3.3 Recommendations for Improving the Support Available in a Care Home for Residents and Social Networks When Affected by Significant Life Events such as Bereavement

When a significant life event happens in a Care Home, it affects many people. As a result, the impact is felt by every person staying in the home and managing the grief becomes quite complicated. In case one person dies, the management has a great task of offering support to the family members of the dead person and also to the people staying at the Care Home. I would thus recommend that the management puts in place clear policies and procedures that will guide the bereavement process.

The home should also ensure that the home has professional counselor responsible for handling stressful situations that the members go through. During the loss, the counselor helps the members to embrace coping mechanisms and to manage the psychological effects. The home should also form social support groups whereby the members can meet and share coping mechanisms.

Establishing a stable and reliable religious culture is important in managing grief and bereavement. When grieving individuals are at the bargaining stage, religion tends to answer most of the bereaved questions. Religious beliefs give hope to the bereaved and hasten the healing process by helping them to accept the loss.

I would also recommend that the management educates everyone living in the home about bereavement and the grief process. The education will ensure the people appreciate what one experiences after loss and hence facilitate the steps leading to acceptance.

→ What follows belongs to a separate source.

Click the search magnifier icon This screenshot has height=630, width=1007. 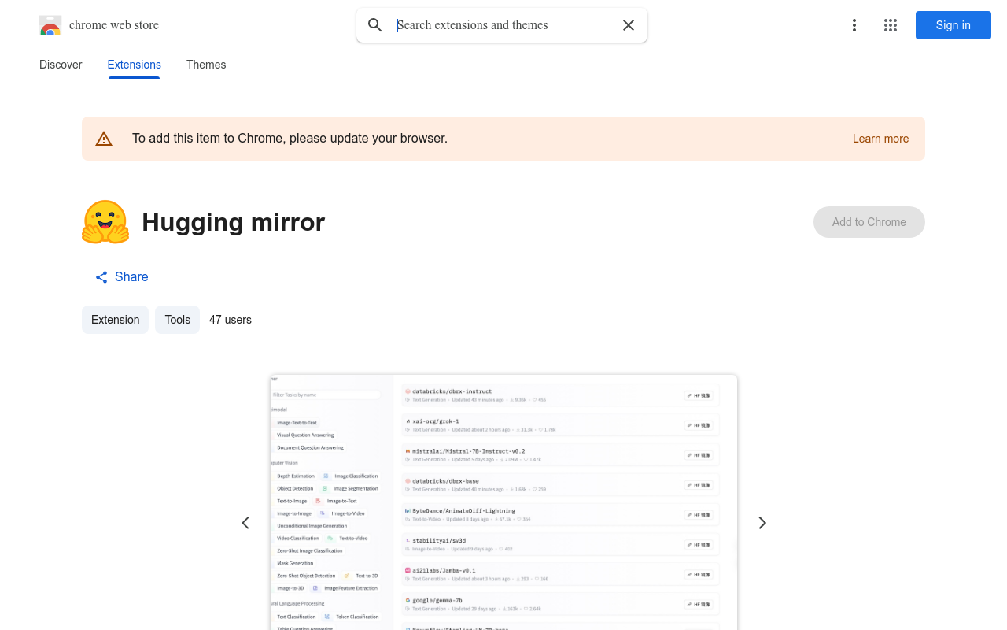click(x=375, y=25)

When bereavement occurs, the bereaved usually undergo stressful moments. The stress results because loss leads to a lot of needs and responsibilities unattended. In the case in which the sole breadwinner passes on, the dependants become helpless. Working out to meet the various needs tends to overwhelm the bereaved.

The leadership should also inform the persons living in the home about the various insurance policies that handle end of life care and support the dependents. If the people subscribe to insurance while alive, in the case of loss, the insurance will take care of most of the deficiencies. The families will, as a result, have a peaceful time of mourning and grieving their loved one since other needs will have been sorted.

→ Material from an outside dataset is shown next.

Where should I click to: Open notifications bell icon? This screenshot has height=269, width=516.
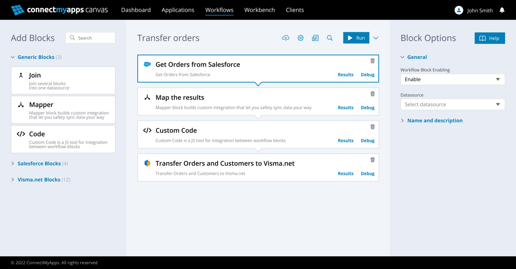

The essay has discussed the support systems relevant for significant life events. We realize that significant life events can occur in many forms. Death of a loved one, physical separation of close relatives, or a tragic event is a significant life event. A reliable support system is required to help the affected individuals to overcome the loss. The people making up the support system include the health care workers, social workers, friends, relatives, and colleagues. The event of death affects both the bereaved individuals, and  the people associated with them. The responses of the social support group will greatly affect how the bereaved will respond following the loss. A strong and supportive social group will help the bereaved to cope faster and adapt to the changes associated with the loss. Various groups within the society respond variably to the event of loss. A person should thus pay close attention to the particular group in order to give appropriate support.

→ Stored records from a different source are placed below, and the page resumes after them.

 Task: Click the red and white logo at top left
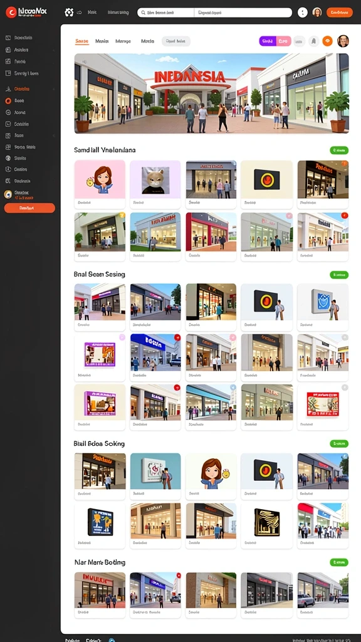[11, 13]
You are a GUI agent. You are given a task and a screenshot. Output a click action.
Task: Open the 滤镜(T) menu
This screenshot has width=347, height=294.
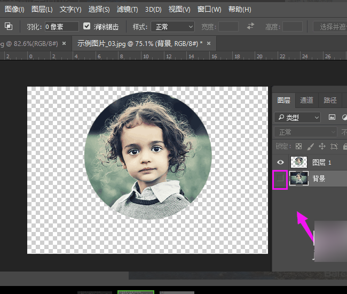pos(127,9)
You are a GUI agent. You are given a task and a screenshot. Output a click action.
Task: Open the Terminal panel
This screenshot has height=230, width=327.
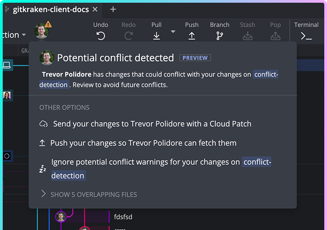coord(307,36)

Some individuals experiencing loss do not respond to internal support. The experience of loss can be so severe that it breaks down the person’s mental status. When it gets to a point that the bereaved cannot resume normal duties, internal support is not enough. The individual should seek external support to help them cope with the loss. Every organization should ensure they have the policies that will support the worker’s personal welfare especially in the event of a loss. The organizations should strictly adhere to the guidelines and recommendations made by the state on how to treat employees after experiencing a significant life event.